Hanna Da’Mes, Staff Writer
Poetry Slam Association Presents: Story Slam 9
SUNY Oneonta’s Poetry Slam Association (PSA) hosted the semester’s first “Story Slam,” an event to start off the club’s succession of spoken word readings for the spring, on January 31. A story slam is unlike the regular, competitive slam poetry readings. The rules are more relaxed, the time limit increased, and the audience is more intimate.
Katie Hebert, Secretary of PSA, was the lively host for the night. She introduced the event as a “revamped poetry slam,” and provided general content warnings for the nature of poems before anyone began. When Hebert began explaining the role of what is called the “sacrifice,” members of the club chanted “blood, blood, blood,” to signify the start of the performance. The “sacrifice” is to present a poem in order for the judges to have a base score for the rest of the performers.

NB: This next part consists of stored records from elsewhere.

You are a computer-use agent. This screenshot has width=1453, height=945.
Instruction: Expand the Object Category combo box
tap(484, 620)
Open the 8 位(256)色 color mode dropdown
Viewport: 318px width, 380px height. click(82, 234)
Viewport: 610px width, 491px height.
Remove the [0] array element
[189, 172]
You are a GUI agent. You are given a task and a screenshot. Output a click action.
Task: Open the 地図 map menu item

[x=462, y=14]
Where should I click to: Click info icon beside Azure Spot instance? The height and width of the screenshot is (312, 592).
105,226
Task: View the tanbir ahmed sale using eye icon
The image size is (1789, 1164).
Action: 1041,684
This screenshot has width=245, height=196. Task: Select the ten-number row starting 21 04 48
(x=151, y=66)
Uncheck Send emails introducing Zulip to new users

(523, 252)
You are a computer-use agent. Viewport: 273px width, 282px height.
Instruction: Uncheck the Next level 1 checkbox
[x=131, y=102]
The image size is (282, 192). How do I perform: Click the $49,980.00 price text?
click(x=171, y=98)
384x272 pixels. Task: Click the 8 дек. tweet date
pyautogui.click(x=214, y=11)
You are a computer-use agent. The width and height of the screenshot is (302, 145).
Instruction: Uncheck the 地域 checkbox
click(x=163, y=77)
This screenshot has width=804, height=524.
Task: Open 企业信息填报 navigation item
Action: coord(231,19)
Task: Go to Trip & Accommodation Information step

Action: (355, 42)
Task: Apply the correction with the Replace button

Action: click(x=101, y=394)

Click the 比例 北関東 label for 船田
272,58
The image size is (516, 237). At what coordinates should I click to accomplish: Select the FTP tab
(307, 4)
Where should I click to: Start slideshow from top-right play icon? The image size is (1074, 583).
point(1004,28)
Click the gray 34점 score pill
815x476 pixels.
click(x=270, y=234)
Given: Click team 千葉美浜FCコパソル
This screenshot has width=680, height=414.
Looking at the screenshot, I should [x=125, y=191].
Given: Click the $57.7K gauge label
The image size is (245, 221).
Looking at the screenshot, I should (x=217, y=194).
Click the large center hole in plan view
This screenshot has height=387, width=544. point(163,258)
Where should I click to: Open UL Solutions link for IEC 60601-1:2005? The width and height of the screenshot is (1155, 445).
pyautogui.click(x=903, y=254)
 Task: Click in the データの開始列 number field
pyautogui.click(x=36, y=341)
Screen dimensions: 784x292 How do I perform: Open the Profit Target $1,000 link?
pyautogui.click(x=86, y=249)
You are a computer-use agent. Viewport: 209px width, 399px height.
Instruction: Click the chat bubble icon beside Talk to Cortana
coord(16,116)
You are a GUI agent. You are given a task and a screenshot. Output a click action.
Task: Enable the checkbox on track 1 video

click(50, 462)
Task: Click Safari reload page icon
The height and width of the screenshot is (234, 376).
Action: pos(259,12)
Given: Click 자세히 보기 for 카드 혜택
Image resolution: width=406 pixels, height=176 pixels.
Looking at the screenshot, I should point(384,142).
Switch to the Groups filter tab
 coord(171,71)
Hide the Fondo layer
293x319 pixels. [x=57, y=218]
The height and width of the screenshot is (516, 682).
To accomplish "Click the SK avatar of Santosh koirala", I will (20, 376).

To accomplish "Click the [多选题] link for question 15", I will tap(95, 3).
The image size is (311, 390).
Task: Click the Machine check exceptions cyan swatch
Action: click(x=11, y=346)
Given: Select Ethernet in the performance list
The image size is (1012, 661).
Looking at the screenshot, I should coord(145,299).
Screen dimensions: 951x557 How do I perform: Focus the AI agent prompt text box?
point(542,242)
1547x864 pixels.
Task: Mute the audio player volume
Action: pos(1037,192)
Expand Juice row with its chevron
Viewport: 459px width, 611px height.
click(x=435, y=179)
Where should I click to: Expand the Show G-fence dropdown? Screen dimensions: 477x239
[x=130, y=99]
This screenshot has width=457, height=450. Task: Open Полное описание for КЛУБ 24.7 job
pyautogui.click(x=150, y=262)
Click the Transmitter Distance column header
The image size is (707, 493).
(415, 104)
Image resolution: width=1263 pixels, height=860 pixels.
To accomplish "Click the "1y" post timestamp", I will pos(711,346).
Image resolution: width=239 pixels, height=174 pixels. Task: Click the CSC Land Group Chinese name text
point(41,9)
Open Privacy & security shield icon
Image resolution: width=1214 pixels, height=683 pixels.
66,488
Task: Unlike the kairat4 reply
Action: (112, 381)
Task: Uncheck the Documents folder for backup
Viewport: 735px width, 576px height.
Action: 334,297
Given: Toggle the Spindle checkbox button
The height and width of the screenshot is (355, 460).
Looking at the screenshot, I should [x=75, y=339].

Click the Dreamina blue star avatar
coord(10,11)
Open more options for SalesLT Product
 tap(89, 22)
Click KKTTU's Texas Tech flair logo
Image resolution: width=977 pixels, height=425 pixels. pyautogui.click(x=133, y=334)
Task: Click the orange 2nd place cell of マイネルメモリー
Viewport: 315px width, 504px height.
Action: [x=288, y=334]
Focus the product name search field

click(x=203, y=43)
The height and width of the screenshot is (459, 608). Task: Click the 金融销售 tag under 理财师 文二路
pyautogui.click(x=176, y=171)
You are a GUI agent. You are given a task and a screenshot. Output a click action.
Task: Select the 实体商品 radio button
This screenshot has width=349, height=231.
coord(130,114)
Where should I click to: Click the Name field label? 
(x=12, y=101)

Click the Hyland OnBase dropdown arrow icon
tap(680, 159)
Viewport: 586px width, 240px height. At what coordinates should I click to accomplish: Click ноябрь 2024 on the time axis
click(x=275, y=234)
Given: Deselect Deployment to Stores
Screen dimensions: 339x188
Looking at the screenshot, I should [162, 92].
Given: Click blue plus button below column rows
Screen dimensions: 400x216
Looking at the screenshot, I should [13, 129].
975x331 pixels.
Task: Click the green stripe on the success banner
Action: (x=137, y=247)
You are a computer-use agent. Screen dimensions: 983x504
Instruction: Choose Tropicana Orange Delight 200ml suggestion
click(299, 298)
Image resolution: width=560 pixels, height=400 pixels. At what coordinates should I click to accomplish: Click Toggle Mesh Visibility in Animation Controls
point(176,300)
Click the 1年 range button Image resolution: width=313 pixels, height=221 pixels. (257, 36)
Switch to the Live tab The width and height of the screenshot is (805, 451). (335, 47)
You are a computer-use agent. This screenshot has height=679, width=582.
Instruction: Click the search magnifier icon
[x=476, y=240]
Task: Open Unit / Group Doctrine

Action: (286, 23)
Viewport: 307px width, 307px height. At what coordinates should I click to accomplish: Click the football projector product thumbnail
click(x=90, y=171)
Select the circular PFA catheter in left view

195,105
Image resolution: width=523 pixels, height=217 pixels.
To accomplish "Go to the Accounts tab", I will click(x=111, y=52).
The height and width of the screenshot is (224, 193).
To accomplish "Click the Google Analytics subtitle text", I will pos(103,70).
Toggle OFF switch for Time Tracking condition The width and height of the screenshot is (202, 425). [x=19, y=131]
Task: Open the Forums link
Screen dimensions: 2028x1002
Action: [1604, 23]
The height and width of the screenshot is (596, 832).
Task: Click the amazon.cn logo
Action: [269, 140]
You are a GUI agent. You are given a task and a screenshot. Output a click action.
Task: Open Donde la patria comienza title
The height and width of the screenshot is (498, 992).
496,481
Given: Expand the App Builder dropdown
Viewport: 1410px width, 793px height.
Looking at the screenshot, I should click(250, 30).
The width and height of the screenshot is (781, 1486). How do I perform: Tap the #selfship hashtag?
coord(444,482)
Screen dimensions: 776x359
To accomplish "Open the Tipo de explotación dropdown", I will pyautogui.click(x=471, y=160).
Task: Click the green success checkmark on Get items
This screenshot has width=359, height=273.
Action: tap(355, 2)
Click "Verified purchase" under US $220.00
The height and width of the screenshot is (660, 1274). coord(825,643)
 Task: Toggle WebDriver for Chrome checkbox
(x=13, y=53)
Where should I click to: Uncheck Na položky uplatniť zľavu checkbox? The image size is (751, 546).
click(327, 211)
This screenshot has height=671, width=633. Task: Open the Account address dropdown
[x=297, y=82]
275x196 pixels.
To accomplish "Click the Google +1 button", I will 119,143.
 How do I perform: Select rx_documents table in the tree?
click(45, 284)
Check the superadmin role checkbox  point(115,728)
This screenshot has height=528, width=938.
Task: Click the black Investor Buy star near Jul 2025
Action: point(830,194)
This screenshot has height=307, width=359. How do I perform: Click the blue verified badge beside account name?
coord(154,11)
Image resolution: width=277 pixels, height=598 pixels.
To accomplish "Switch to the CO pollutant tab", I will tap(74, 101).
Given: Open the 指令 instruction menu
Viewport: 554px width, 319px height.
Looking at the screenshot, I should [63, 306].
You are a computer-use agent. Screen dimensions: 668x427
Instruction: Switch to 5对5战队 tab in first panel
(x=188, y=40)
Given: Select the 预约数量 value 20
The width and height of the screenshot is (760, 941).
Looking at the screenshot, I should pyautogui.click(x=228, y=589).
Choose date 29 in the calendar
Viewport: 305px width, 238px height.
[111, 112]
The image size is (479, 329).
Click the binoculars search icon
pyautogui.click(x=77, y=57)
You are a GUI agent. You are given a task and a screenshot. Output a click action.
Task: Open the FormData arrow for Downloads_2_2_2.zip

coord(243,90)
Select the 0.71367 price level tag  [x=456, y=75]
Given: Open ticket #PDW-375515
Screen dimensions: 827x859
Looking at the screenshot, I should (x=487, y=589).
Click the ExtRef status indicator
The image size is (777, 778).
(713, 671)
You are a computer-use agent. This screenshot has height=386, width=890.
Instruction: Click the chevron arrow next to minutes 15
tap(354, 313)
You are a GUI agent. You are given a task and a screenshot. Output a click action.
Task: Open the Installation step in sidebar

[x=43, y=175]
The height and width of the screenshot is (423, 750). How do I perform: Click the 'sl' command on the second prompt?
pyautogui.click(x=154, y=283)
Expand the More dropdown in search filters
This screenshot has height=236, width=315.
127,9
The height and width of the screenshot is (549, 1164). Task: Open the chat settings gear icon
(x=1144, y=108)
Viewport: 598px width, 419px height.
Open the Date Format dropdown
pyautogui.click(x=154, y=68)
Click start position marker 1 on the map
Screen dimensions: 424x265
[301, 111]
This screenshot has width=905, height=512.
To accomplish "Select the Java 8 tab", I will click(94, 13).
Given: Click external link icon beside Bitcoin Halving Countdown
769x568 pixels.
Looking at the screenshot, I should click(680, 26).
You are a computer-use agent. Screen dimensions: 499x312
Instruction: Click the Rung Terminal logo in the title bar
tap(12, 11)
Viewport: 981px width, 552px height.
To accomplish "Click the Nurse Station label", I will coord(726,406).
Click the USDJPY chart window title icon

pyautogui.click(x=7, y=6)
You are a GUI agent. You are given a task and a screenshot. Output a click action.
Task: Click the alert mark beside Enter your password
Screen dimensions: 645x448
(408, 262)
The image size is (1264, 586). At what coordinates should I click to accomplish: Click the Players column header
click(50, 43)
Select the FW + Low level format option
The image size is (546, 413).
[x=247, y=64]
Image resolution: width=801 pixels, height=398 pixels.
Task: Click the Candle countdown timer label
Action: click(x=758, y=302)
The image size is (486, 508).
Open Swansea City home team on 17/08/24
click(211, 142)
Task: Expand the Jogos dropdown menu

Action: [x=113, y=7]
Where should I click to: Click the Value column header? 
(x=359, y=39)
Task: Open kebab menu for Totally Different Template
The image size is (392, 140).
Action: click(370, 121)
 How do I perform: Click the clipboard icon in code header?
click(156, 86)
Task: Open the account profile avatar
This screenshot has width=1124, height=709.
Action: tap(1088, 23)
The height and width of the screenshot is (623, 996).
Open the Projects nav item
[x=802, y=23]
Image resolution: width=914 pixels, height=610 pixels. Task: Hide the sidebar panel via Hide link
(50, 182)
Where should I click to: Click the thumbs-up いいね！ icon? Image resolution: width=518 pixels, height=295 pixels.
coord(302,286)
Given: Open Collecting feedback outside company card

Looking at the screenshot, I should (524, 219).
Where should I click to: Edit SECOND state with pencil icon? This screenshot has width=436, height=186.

The first poet, Kelsey, read a moving poem about the struggles and insecurities that pervade relationships. A particularly hard-hitting line in her poem was “I am a traffic light of mixed signals,” a statement filled with truth and self-awareness, the inability to change for other people.
Christopher DiCarlo was next on stage, after host Katie announced that it was his first time ever slamming. His poem was filled to the brim with mystical, medieval-esque imagery and metaphors, his tone dark and haunting: “You are time itself… it begins with a chalice/Ends with a blade.” Host Katie told a few jokes from a book in between performances, earning some groans from the audience, but it was obvious that it was all in good fun, revealing the close-knit nature of the community.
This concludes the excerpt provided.